US Congress informed of challenges faced by Am Samoa’s canneries
The US Government Accountability Office has informed the US Congress regarding the challenges faced by the canneries in American Samoa, which includes high labor costs, decreased fishing access and erosion of preferential trade status.
The GAO report released Dec. 2 to US congressional members covers two alternatives for raising minimum wages in American Samoa to keep pace with the cost of living and reach the federal level of $7.25 per hour. (See Samoa News edition Dec. 6 for details.)
In the spring of 2016, the GAO report says representatives from the two local tuna canneries — StarKist Co., and Tri Marine International — expressed concerns about challenges related to the scheduled minimum wage increases, decreased access to fishing grounds in the Pacific, and potential erosion of the territory’s preferential trade status.
According to Tri Marine representatives, every $0.10 increase in the minimum wage will result in about $150,000 to $200,000 in additional annual costs, the GAO said.
For StarKist, company representatives told GAO that they had begun to explore using other manufacturing locations to lower labor costs, including shifting some production to an affiliate plant in Senegal.
StarKist also reported exploring options for moving fish-cleaning processes to a foreign country and establishing packaging facilities in the mainland United States, similar to the approach used by competitors, said GAO.
StarKist and Tri Marine representatives cited access to fisheries as a benefit of operating in American Samoa, but both companies have raised concerns with the U.S. government regarding the impact of regulations of Pacific tuna fisheries on the companies’ access to fishing grounds, GAO told the US Congress.
In 2014, the National Oceanic and Atmospheric Administration (NOAA) issued a rule reducing the number of fishing days for the US purse seine tuna fleet in the U.S. exclusive economic zone and the high seas, to comply with a Western and Central Pacific Fisheries Commission’s Conservation and Management Measure.
Under the most recent South Pacific Tuna Treaty, the US fleet retained access to fishing grounds in the Western and Central Pacific region, although the Pacific island nation of Kiribati limited the U.S. fleet’s fishing in its waters to 300 days, according to Tri Marine.
Tri Marine indicated that these two factors — NOAA’s rule reducing fishing days and the limited access to Kiribati fishing grounds — dramatically reduced access to fishing grounds for US purse seine boats operating out of American Samoa.
StarKist and Tri Marine representatives also cited tariff-free access to the US market as an advantage of operating in American Samoa, but expressed concern that changes in the trade status of other tuna-exporting countries may erode American Samoa’s preferential trade status, said GAO.

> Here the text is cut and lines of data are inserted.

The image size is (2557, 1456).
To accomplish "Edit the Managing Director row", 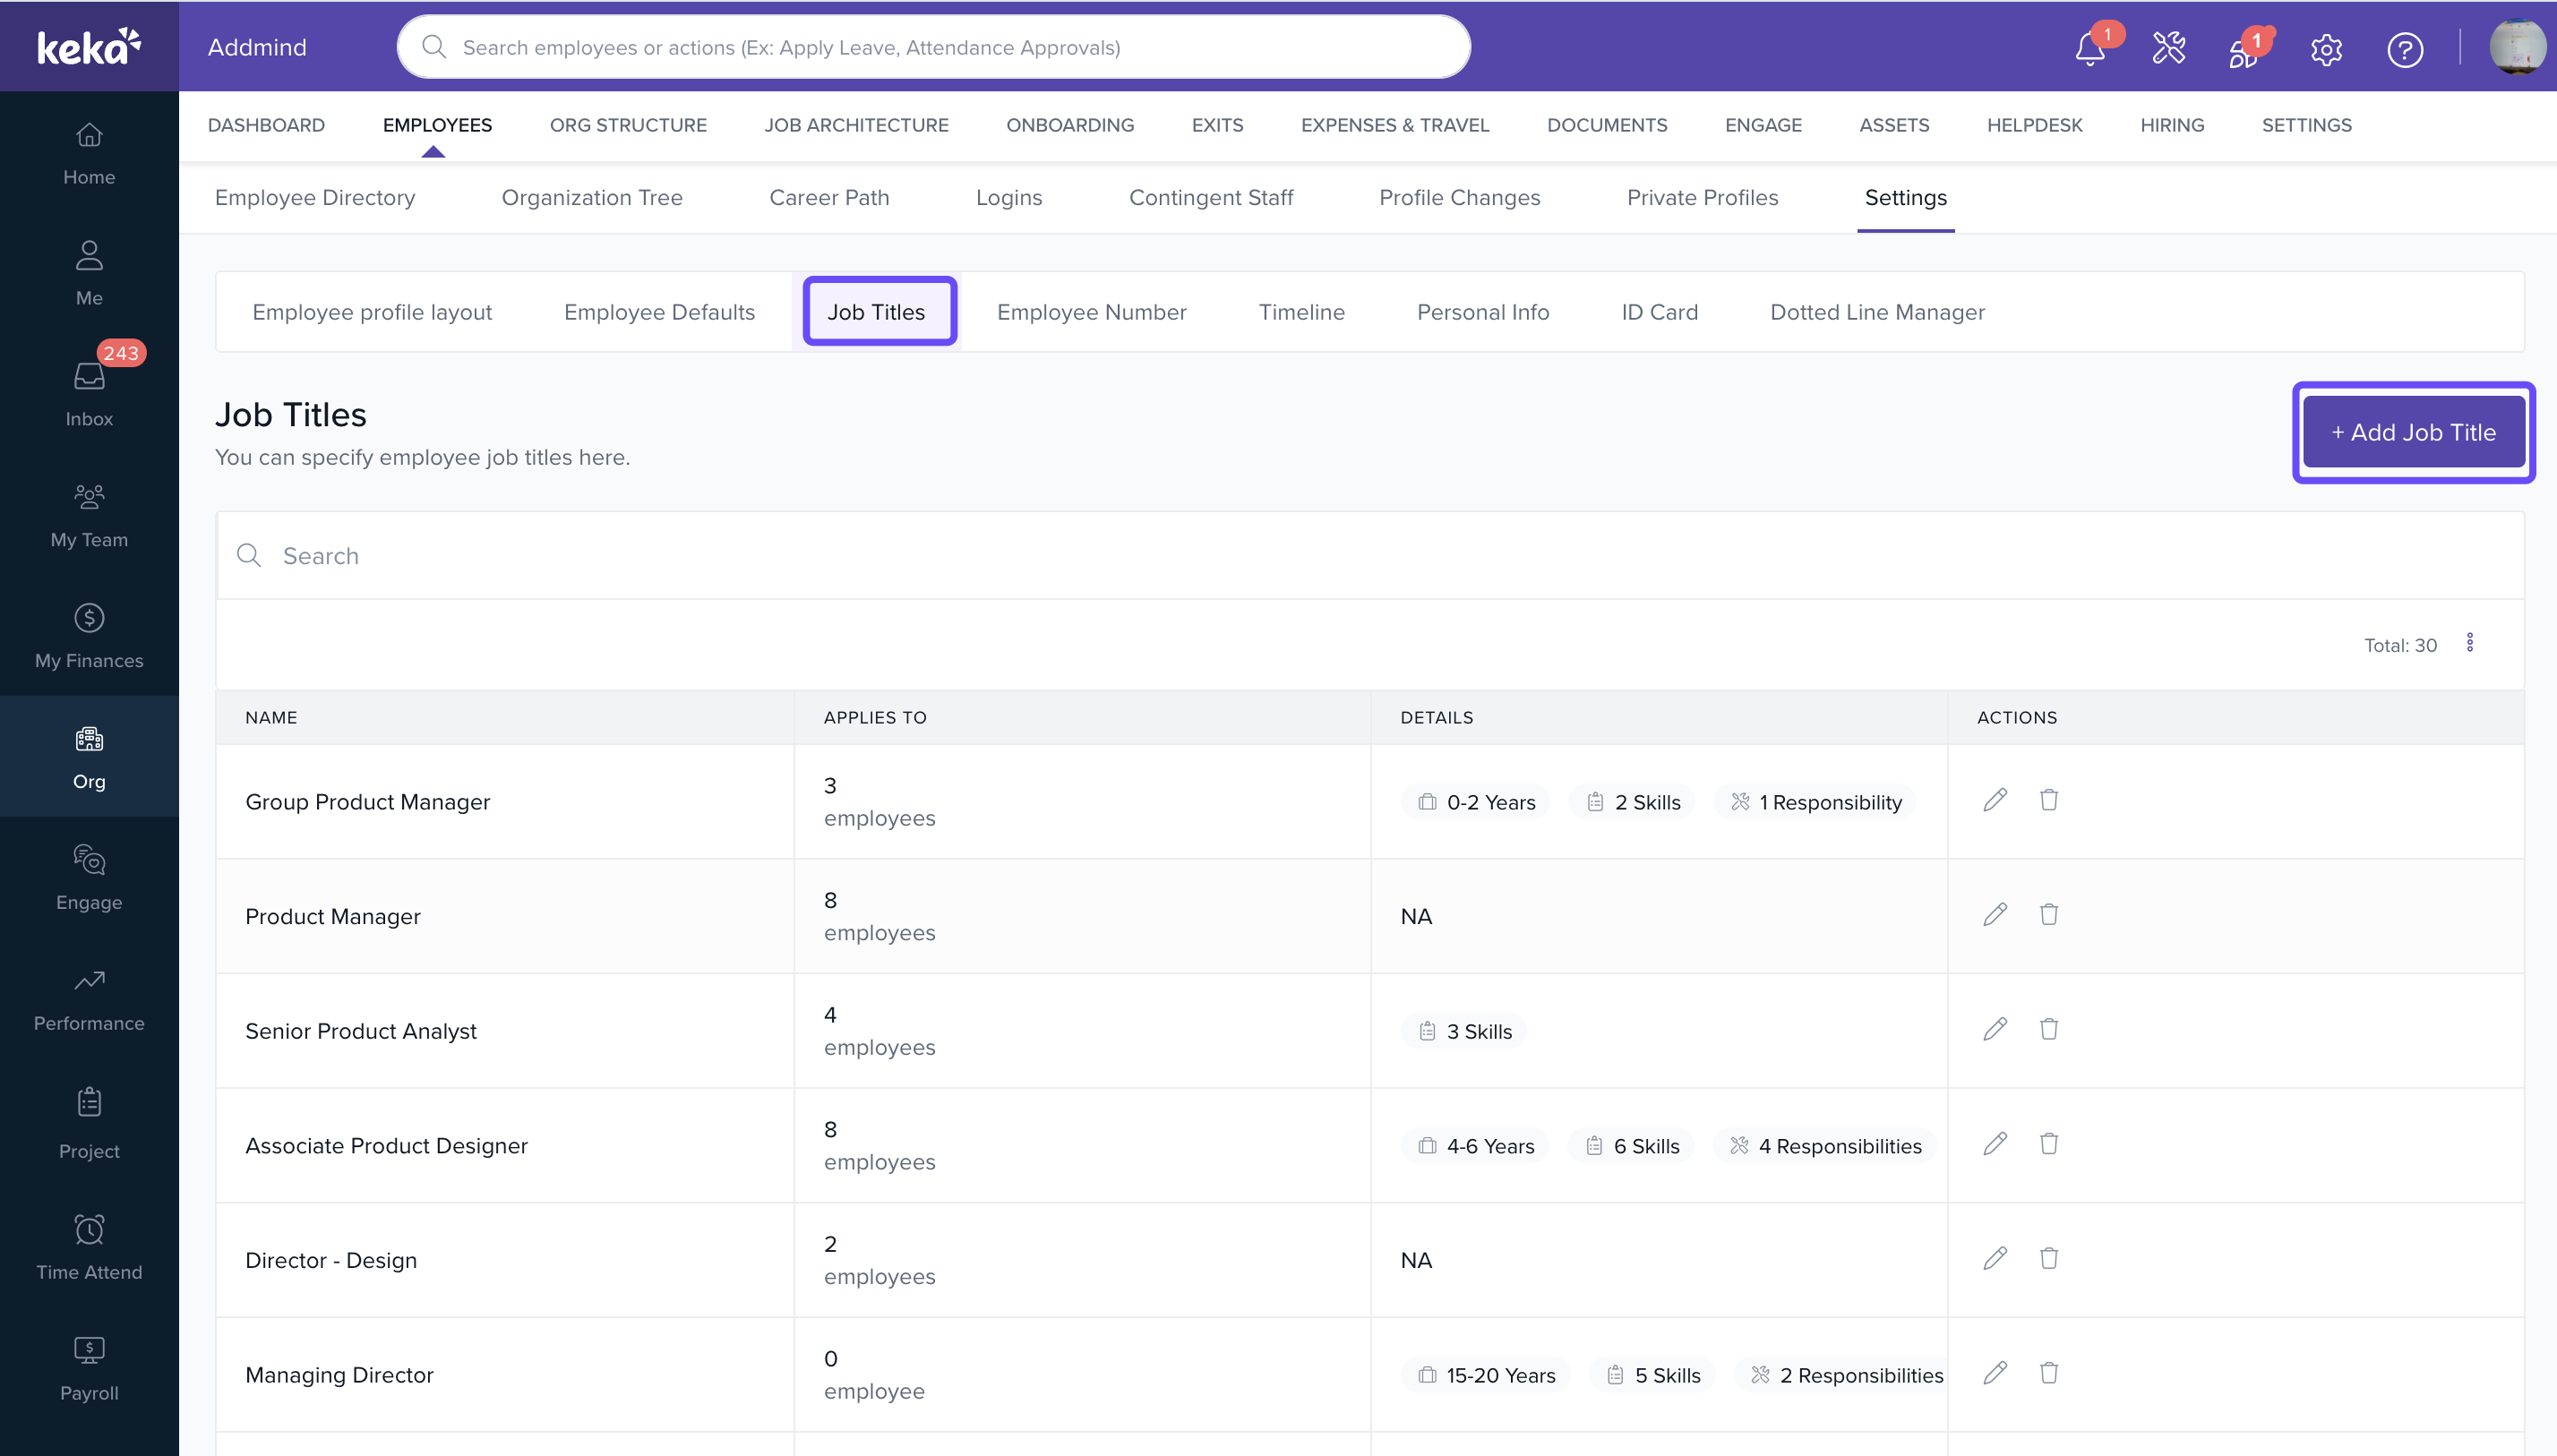I will click(x=1995, y=1373).
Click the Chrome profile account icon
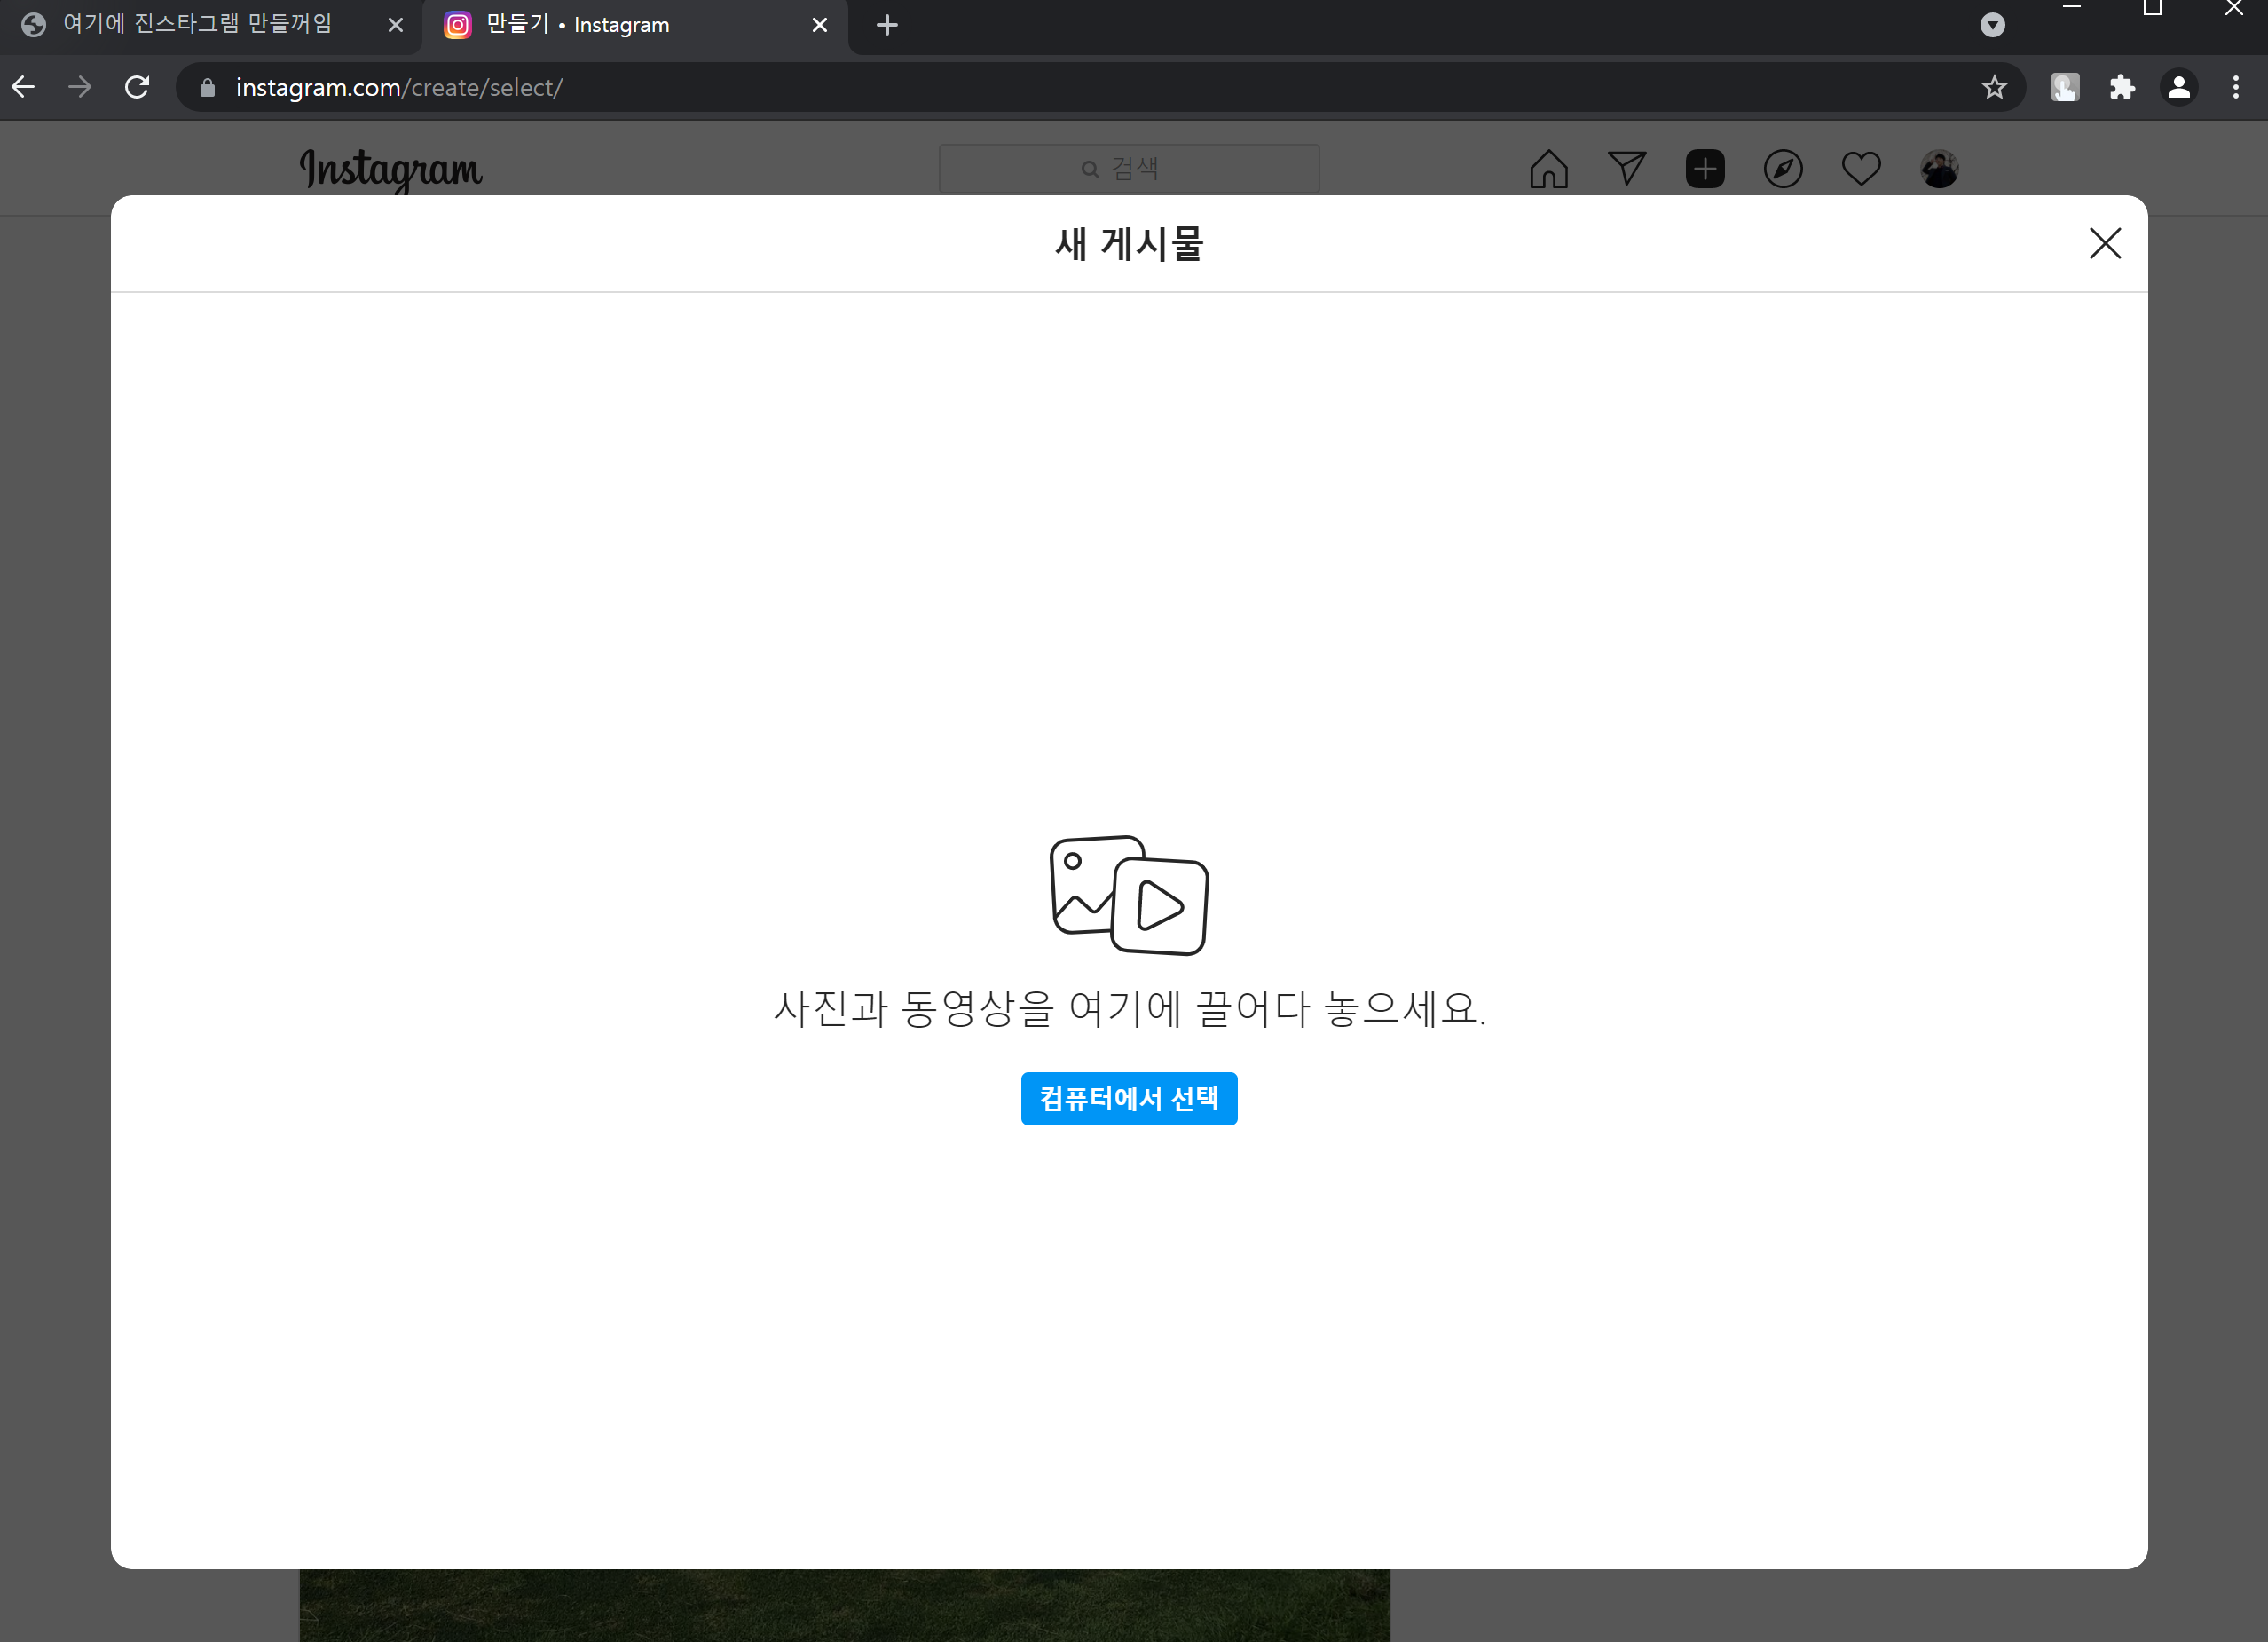The width and height of the screenshot is (2268, 1642). [2179, 88]
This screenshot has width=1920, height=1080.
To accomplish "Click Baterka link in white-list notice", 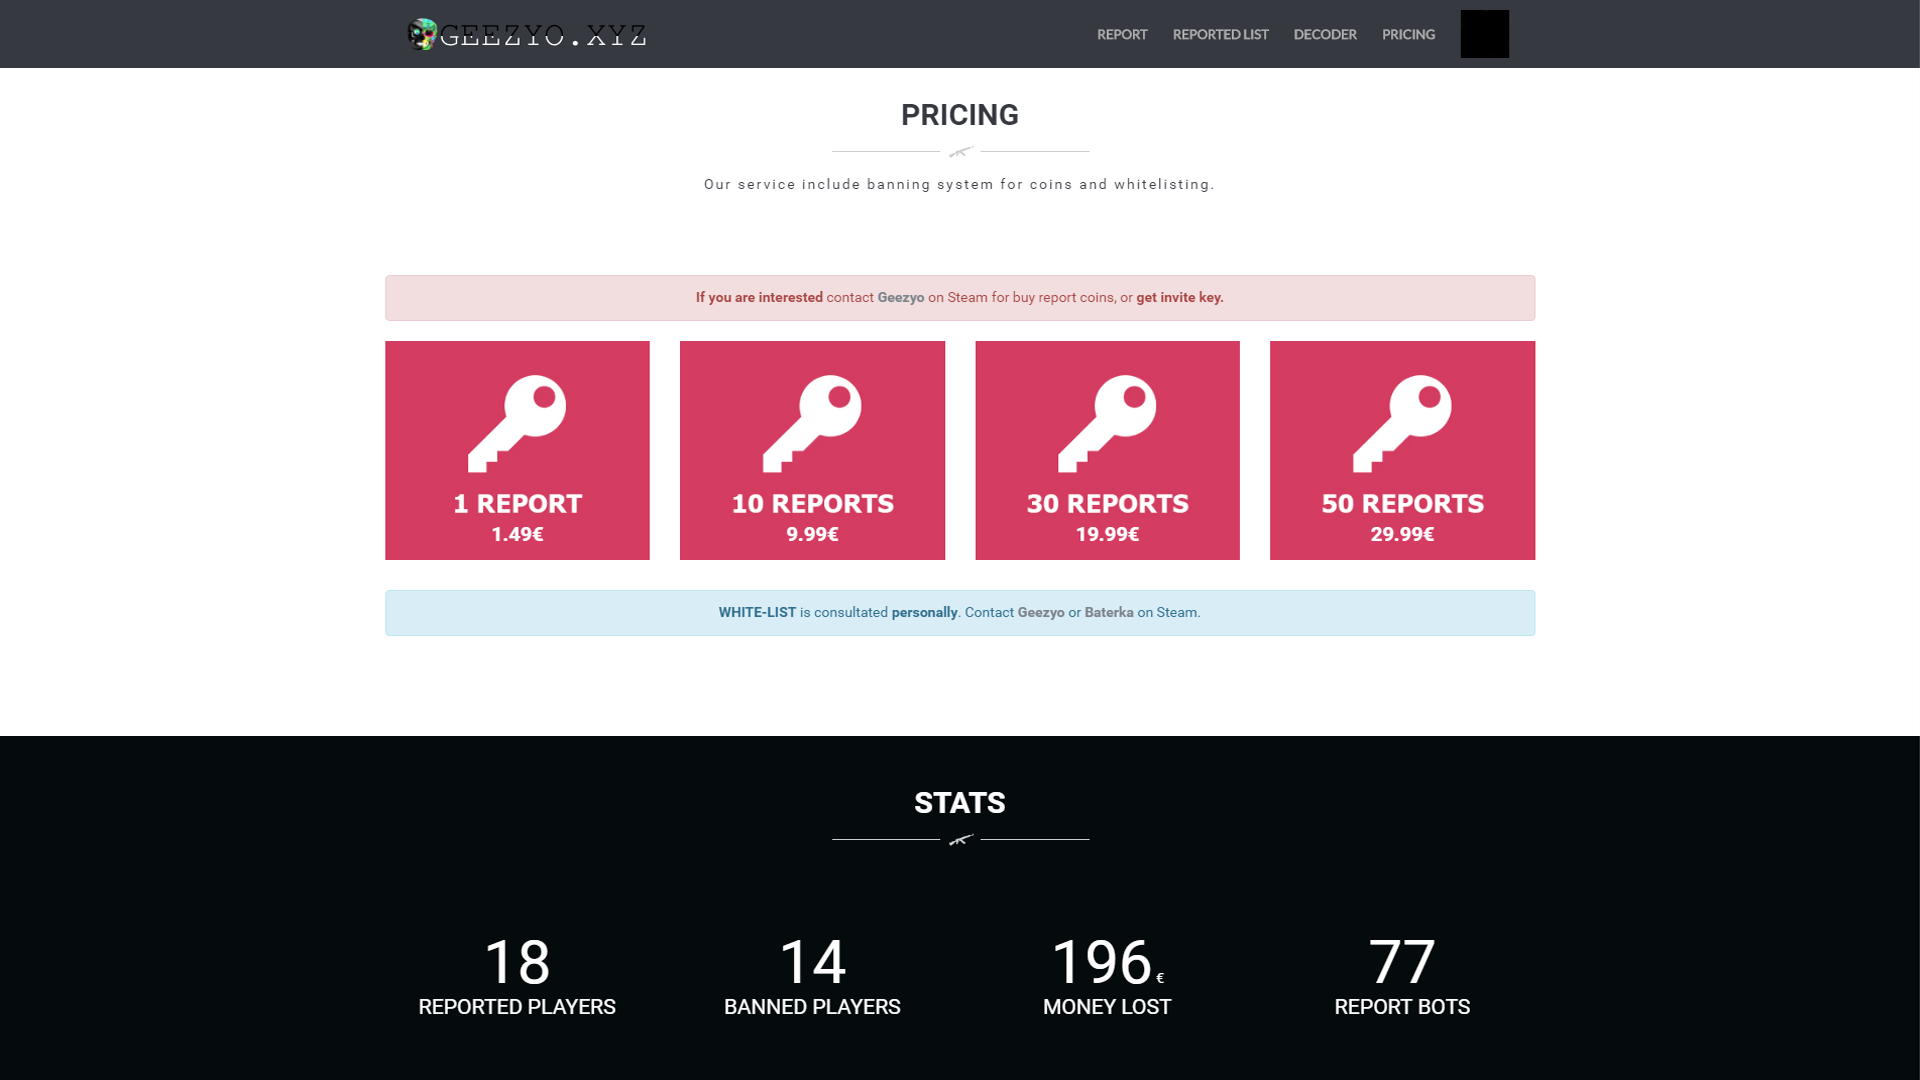I will pos(1108,613).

For example, they cited the possibility that the proposed Trans-Pacific Partnership (TPP) agreement, which includes one tuna-producing country, Vietnam, would result in additional competition to the American Samoa tuna industry if Vietnam is granted tariff-free access to the US market.
(Samoa News should point out that US news organizations have reported that President-elect Donald Trump opposes the TPP.)
According to the US Trade Representative, the TPP is a proposed free trade agreement that aims to liberalize trade in goods and services and remove barriers to foreign investment among Australia, Brunei, Canada, Chile, Japan, Malaysia, Mexico, New Zealand, Peru, Singapore, Vietnam, and the United States.
The agreement, in its current form, would reduce US tariffs on tuna in airtight containers from Vietnam to zero over a 4-year period, said GAO, adding that while the participating countries have signed the agreement, it has not yet been ratified. US ratification requires congressional approval.
According to the U.S. Trade Representative, free trade agreement negotiations with Thailand, the largest Asian tuna producer, were suspended in 2006, and negotiations aimed at arriving at a free trade agreement with Ecuador, the largest tuna producer in the Americas, have also been suspended.
(Samoa News notes that StarKist has a plant in Ecuador.)
The GAO report also informed Congress that because of the challenges faced by the local canneries, StarKist suspended production for one-week in October — its second short-term closure this year — owing to fish-supply shortages associated with fisheries regulations and limited freezer capacity.
Additionally, Tri Marine announced it would indefinitely suspend canning operations at its American Samoa facility on December 11, 2016, stating that the challenging economics of canning tuna in American Samoa, combined with external factors, made operating its plant in the territory economically unsustainable.
The indefinite closure has been delayed to Dec. 16. (See Samoa News edition yesterday.)